Modern Economy
Vol.4 No.5(2013), Article ID:32391,6 pages DOI:10.4236/me.2013.45043

Limitations of Kuwait’s Economy: An Absorptive Capacity Perspective*

Mohammad Ramadhan1, Abdulhameed Hussain2, Reem Al-Hajji3

1Techno Economic Division, Kuwait Institute for Scientific Research, Kuwait City, Kuwait

2Supreme Council for Privatization, Council of Ministers, Kuwait

3Techno Economic Division, Kuwait Institute for Scientific Research, Kuwait City, Kuwait


Copyright © 2013 Mohammad Ramadhan et al. This is an open access article distributed under the Creative Commons Attribution License, which permits unrestricted use, distribution, and reproduction in any medium, provided the original work is properly cited.

Received April 2, 2013; revised April 30, 2013; accepted May 20, 2013

Keywords: Absorptive Capacity; Kuwait’s Economy; Resource Balance


This paper aims to examine the absorptive capacity of Kuwait’s economy over the period (1970-2010). The paper will expand on the analytical framework to estimate the absorptive capacity of the Kuwaiti economy developed previously by the main author. The absorptive capacity of the Kuwaiti economy has been increasing steadily over the years. Domestic absorption depicted a slow growth pattern during the period 1970-2000. However, it has accelerated significantly over the last decade rising by almost three fold from $29.1 bil in 2001 to $82.2 bil in 2010. However, the constant positive resource balance and the excess of foreign exchange earnings indicate the limitations of the economy absorptive capacity. The paper highlights the main constraints that limit the ability of the Kuwaiti economy to absorb resources and provide few policy recommendations that should help in increasing the absorptive capacity in long run.

1. Introduction

The State of Kuwait is characterized as a small rich open economy with abundance in crude oil that is entirely owned by the state. The economy depends heavily on oil exports, and specifically, oil revenues accounts for 50% of GDP, 95% of exports, and 90% of government income (GDP in 2010 was around 125 bil US$). The other two important economic activities with sizable contribution to GDP were financial and personal services (35% of GDP), and the trade and logistics activities (12% of GDP).
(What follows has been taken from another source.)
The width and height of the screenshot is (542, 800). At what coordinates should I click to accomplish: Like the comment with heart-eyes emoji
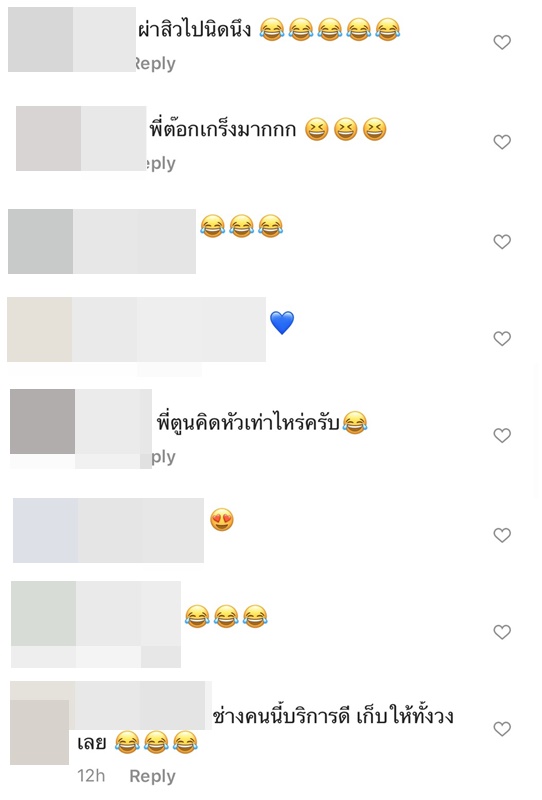coord(502,535)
The remaining economic activities had minimal contribution toward the GDP. More importantly, the huge oil revenues over the last decade allowed the government to enjoy constant surpluses in the public budget. For example, in 2010 oil income was around 65.2 bil US$, representing around 92.0% of total government income (70.9 bil US$). Fiscal expenditures were around 53.4 bil US$, hence the government was able to realize a budget surplus of 17.5 bil US$. While constant budget surpluses emphasize strong fiscal position, it also points out the weakness of the government in spending within the domestic economy, particularly in initiating developmental projects and upgrading the current deteriorating infrastructure.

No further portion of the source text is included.